──────── The records
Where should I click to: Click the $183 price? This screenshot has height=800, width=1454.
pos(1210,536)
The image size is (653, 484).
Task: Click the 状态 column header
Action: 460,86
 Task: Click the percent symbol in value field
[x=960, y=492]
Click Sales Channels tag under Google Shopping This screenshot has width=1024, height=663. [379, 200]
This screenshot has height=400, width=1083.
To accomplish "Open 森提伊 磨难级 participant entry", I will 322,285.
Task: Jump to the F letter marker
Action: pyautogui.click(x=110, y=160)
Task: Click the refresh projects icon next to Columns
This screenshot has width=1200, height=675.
────────────────
*What you will do:* Would you repeat the records above without any changes?

*Output of the task:*
Where should I click to: Click the $183 price? This screenshot has height=800, width=1454.
pos(1210,536)
The image size is (653, 484).
Task: Click the 状态 column header
Action: 460,86
 Task: Click the percent symbol in value field
[x=960, y=492]
Click Sales Channels tag under Google Shopping This screenshot has width=1024, height=663. [379, 200]
This screenshot has height=400, width=1083.
To accomplish "Open 森提伊 磨难级 participant entry", I will 322,285.
Task: Jump to the F letter marker
Action: pyautogui.click(x=110, y=160)
Task: Click the refresh projects icon next to Columns
This screenshot has width=1200, height=675.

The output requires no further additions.